Problem: Search the records below for "will" and copy every line it turns up in.

Data for the task:

BEGIN

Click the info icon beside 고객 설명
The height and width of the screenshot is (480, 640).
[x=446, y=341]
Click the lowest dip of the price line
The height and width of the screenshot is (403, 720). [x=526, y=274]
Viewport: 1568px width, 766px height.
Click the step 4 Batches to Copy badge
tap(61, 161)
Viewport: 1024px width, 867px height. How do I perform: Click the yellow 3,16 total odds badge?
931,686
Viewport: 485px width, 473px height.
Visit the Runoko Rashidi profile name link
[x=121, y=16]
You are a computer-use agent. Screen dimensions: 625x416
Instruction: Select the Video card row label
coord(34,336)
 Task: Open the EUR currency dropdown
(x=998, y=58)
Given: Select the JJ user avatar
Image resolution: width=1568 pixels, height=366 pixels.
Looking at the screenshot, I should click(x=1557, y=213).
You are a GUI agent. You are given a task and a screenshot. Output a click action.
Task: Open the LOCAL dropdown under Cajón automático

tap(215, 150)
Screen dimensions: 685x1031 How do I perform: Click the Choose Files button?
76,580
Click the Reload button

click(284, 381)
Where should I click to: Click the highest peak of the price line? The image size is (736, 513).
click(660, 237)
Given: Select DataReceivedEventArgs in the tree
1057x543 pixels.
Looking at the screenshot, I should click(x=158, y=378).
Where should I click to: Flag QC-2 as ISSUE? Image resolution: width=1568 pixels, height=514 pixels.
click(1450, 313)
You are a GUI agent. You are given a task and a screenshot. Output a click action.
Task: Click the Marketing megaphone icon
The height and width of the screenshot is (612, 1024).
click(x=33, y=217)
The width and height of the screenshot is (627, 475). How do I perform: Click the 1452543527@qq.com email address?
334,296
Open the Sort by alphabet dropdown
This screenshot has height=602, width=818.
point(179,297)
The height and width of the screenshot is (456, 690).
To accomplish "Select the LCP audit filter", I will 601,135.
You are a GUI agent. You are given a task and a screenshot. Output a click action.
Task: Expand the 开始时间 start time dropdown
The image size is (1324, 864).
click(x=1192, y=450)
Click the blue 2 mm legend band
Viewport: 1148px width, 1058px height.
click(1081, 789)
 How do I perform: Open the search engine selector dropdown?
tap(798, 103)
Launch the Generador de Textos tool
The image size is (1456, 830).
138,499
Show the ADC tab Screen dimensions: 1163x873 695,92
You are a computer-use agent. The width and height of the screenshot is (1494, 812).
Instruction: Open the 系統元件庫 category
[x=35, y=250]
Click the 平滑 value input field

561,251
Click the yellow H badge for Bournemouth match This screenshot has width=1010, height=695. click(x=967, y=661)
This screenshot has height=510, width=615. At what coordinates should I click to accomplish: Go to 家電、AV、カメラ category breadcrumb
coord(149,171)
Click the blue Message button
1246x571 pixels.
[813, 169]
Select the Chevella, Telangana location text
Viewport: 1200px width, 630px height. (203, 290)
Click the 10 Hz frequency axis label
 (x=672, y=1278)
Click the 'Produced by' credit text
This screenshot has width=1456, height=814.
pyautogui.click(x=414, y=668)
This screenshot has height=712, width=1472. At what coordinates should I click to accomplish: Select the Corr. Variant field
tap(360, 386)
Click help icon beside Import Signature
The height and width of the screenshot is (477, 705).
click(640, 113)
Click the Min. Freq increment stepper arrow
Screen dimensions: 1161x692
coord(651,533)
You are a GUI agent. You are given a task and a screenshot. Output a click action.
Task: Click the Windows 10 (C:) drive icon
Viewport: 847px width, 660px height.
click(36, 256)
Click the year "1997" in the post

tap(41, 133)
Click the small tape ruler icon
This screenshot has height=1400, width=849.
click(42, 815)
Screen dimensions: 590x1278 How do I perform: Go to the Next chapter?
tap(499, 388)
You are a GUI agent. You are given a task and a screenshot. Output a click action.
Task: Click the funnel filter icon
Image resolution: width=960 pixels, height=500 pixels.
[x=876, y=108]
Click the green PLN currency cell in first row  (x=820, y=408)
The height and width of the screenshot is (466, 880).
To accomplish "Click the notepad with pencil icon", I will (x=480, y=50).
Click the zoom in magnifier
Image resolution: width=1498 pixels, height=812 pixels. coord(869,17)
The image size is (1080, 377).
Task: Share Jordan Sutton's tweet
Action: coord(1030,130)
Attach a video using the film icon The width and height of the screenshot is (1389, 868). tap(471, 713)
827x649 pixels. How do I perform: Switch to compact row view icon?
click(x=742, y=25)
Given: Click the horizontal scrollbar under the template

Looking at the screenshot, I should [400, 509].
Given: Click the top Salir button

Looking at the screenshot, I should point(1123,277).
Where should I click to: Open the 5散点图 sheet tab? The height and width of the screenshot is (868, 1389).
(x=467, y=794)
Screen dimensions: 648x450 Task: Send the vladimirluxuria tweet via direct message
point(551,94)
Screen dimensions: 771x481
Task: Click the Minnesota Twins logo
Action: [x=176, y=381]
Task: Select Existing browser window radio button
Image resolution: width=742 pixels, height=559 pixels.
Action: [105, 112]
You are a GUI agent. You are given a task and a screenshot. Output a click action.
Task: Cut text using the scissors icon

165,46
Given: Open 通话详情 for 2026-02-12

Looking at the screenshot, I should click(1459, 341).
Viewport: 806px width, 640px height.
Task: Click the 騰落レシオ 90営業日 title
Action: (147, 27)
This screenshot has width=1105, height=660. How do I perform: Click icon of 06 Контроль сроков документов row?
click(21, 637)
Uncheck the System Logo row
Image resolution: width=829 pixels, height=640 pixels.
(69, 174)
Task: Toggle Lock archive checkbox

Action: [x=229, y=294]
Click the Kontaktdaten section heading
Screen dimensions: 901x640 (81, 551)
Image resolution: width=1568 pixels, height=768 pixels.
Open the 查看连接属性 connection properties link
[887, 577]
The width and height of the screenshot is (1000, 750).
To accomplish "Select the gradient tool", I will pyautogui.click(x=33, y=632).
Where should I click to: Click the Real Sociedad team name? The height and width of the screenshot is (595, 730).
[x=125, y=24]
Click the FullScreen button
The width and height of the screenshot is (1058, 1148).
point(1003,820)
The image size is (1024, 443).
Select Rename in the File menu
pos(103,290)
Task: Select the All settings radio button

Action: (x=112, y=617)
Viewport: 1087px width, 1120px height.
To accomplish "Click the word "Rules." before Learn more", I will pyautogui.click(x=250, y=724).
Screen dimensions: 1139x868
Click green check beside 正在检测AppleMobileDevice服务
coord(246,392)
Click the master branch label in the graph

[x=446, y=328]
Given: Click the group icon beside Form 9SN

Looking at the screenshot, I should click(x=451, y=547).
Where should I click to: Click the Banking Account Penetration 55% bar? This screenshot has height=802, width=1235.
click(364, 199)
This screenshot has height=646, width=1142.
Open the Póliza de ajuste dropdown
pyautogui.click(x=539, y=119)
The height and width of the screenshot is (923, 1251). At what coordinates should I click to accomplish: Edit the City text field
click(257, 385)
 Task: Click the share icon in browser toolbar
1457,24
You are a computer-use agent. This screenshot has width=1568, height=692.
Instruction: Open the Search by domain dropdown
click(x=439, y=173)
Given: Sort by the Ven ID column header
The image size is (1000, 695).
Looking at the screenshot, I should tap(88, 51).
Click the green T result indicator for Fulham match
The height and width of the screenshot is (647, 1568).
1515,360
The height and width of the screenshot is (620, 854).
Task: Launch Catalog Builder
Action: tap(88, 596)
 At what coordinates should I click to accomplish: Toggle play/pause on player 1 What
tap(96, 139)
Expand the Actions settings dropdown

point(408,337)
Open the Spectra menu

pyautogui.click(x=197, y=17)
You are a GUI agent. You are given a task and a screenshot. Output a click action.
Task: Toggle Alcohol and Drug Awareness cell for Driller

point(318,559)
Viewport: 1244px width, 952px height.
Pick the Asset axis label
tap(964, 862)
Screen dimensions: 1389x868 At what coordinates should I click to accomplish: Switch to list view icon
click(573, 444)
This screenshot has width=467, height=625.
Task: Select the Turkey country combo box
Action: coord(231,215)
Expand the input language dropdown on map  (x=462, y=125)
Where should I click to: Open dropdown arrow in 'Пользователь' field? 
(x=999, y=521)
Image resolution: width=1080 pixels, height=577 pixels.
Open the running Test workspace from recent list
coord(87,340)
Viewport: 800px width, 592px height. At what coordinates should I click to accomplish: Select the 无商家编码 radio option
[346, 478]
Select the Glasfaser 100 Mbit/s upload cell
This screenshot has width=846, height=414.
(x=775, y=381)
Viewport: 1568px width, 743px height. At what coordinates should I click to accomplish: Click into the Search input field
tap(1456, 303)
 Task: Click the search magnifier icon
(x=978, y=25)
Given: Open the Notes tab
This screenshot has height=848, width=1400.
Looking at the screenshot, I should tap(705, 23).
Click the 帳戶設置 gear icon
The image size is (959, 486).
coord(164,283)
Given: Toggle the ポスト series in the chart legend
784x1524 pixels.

END

Output for this task:
To accomplish "Select the LCP audit filter", I will 601,135.
To accomplish "Click the notepad with pencil icon", I will (x=480, y=50).
To accomplish "Select the gradient tool", I will pyautogui.click(x=33, y=632).
To accomplish "Click the word "Rules." before Learn more", I will pyautogui.click(x=250, y=724).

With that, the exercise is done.